Set problem:
Format everything from the line containing "Given: Click the" down to the line containing "Looking at the screenshot, the action is click(293, 134).", both included, as a Markdown table with the columns No. and Line, numbering each row and skipping blank lines. Leave the pictures out of the table.

Data extract:
%%

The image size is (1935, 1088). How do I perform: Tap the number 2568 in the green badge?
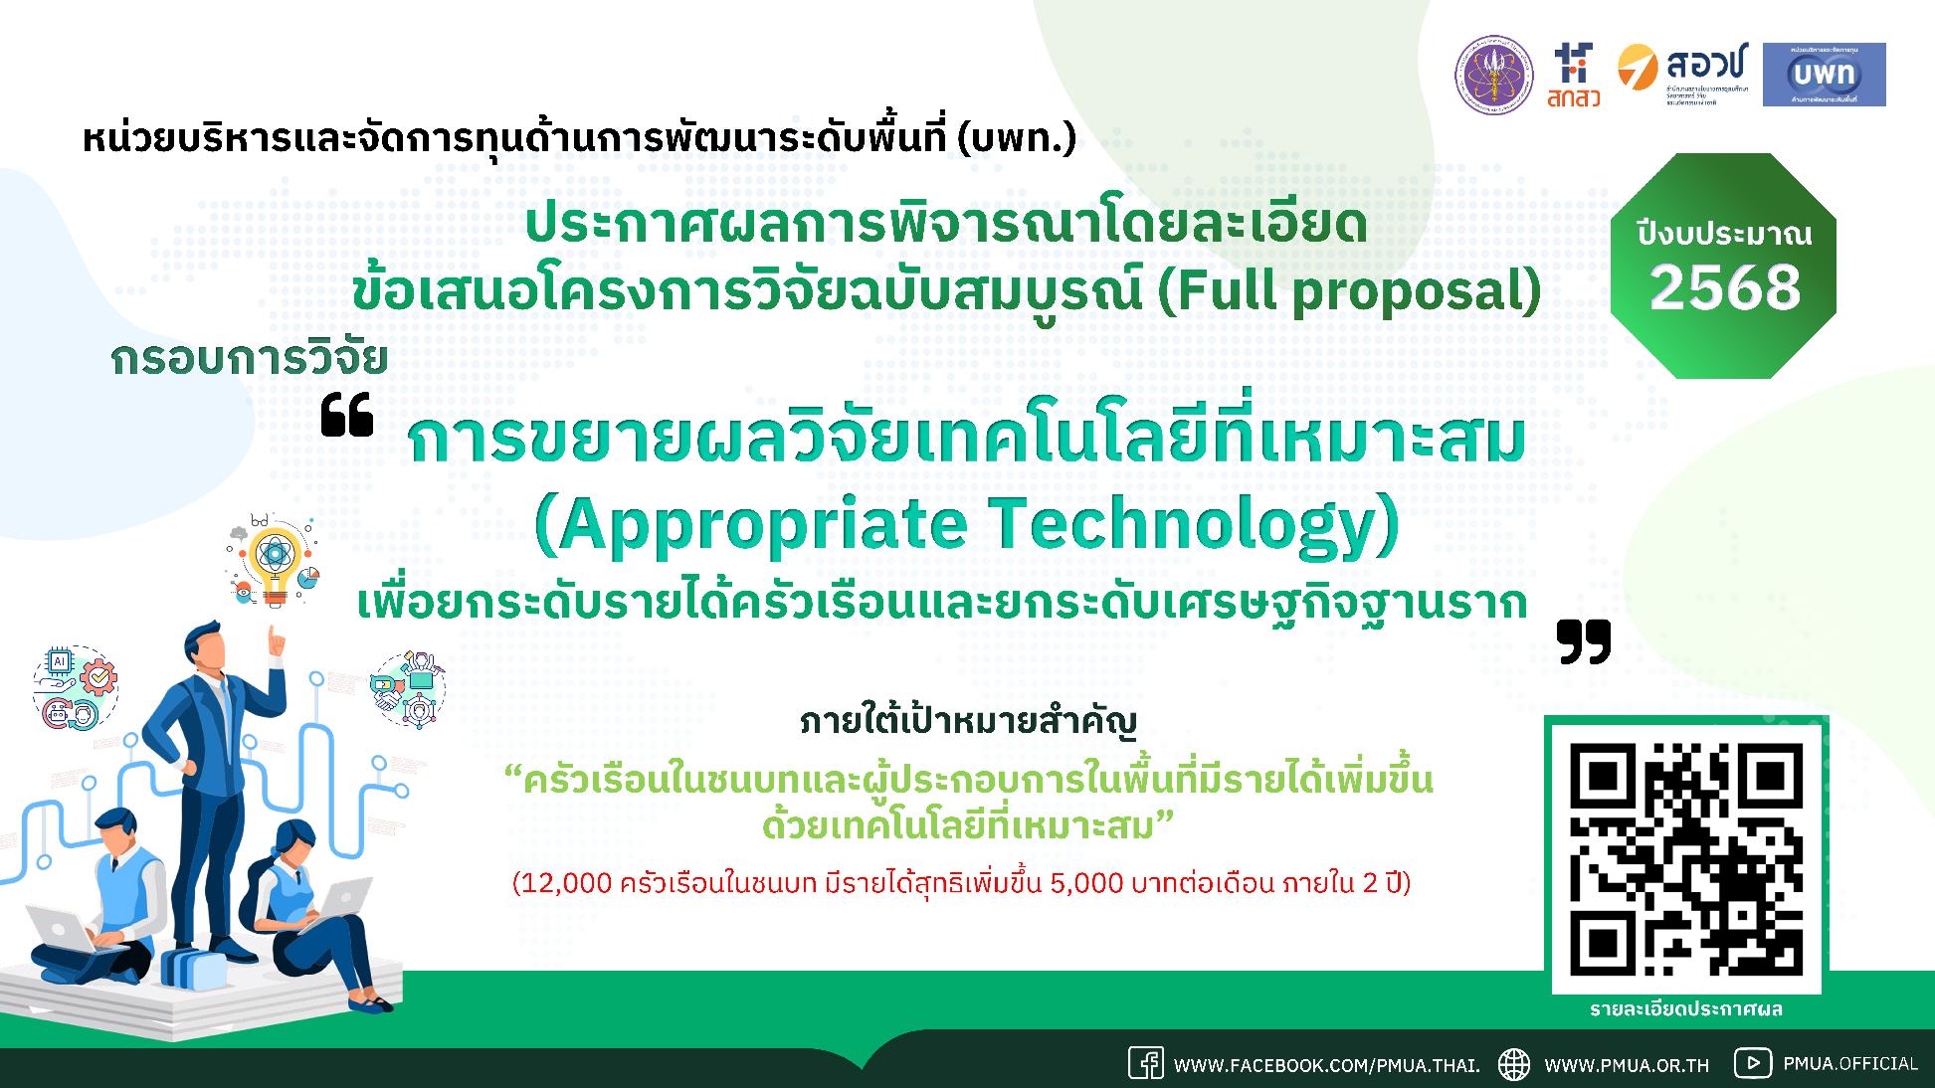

%%
%%

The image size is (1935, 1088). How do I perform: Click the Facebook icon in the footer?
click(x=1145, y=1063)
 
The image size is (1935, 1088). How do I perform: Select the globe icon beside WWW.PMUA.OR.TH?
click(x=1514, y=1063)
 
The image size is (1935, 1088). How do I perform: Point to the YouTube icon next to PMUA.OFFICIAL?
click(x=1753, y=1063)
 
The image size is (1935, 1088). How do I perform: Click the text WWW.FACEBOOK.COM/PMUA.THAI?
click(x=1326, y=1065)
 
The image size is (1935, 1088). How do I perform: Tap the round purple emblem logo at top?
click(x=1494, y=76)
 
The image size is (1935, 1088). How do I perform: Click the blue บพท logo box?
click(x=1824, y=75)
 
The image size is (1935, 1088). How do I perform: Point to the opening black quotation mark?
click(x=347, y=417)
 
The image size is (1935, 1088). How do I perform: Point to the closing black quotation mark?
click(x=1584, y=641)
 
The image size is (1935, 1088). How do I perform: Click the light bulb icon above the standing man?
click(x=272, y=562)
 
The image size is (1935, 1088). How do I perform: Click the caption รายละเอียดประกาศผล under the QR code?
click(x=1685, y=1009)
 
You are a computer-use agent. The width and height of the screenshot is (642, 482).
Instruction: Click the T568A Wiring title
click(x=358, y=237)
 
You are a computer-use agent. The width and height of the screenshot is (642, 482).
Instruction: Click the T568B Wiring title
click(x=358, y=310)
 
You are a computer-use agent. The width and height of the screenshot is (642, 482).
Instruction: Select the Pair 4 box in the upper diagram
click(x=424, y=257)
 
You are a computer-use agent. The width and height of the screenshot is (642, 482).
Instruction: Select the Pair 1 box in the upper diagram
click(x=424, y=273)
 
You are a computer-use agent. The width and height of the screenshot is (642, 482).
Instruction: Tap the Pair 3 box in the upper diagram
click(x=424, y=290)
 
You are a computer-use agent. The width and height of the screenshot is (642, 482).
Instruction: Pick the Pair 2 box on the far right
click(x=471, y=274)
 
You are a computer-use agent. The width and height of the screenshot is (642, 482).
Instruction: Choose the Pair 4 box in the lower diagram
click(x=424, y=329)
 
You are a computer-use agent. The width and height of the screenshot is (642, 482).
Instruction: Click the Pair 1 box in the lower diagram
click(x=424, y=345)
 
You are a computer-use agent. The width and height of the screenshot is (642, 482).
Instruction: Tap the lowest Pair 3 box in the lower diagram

%%
%%

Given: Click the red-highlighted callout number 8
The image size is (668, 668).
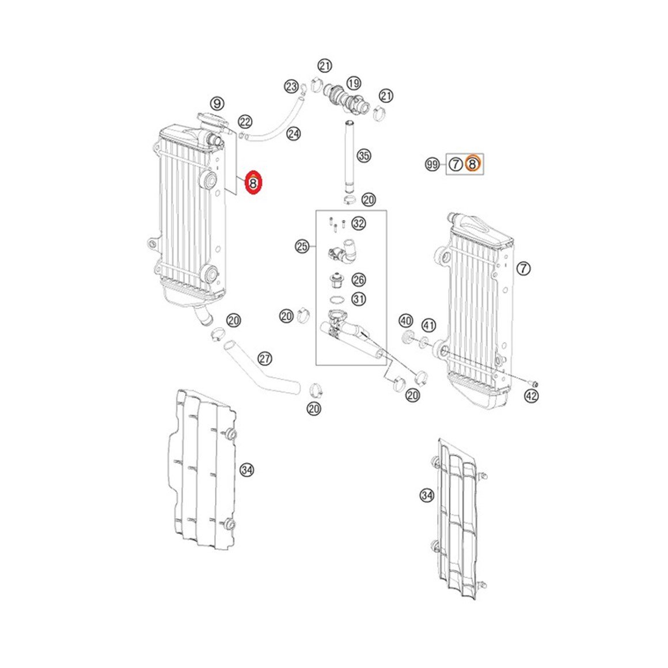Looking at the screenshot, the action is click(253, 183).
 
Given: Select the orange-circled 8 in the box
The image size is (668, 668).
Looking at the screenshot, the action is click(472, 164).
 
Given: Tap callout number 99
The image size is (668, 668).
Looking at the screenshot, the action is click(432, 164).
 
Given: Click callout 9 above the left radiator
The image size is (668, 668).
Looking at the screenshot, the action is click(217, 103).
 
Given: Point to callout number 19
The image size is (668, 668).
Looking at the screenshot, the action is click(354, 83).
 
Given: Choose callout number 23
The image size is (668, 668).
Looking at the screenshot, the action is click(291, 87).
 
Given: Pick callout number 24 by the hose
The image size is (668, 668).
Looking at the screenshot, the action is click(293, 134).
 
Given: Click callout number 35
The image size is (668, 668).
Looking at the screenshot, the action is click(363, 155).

%%

Final answer:
| No. | Line |
|---|---|
| 1 | Given: Click the red-highlighted callout number 8 |
| 2 | The image size is (668, 668). |
| 3 | Looking at the screenshot, the action is click(253, 183). |
| 4 | Given: Select the orange-circled 8 in the box |
| 5 | The image size is (668, 668). |
| 6 | Looking at the screenshot, the action is click(472, 164). |
| 7 | Given: Tap callout number 99 |
| 8 | The image size is (668, 668). |
| 9 | Looking at the screenshot, the action is click(432, 164). |
| 10 | Given: Click callout 9 above the left radiator |
| 11 | The image size is (668, 668). |
| 12 | Looking at the screenshot, the action is click(217, 103). |
| 13 | Given: Point to callout number 19 |
| 14 | The image size is (668, 668). |
| 15 | Looking at the screenshot, the action is click(354, 83). |
| 16 | Given: Choose callout number 23 |
| 17 | The image size is (668, 668). |
| 18 | Looking at the screenshot, the action is click(291, 87). |
| 19 | Given: Pick callout number 24 by the hose |
| 20 | The image size is (668, 668). |
| 21 | Looking at the screenshot, the action is click(293, 134). |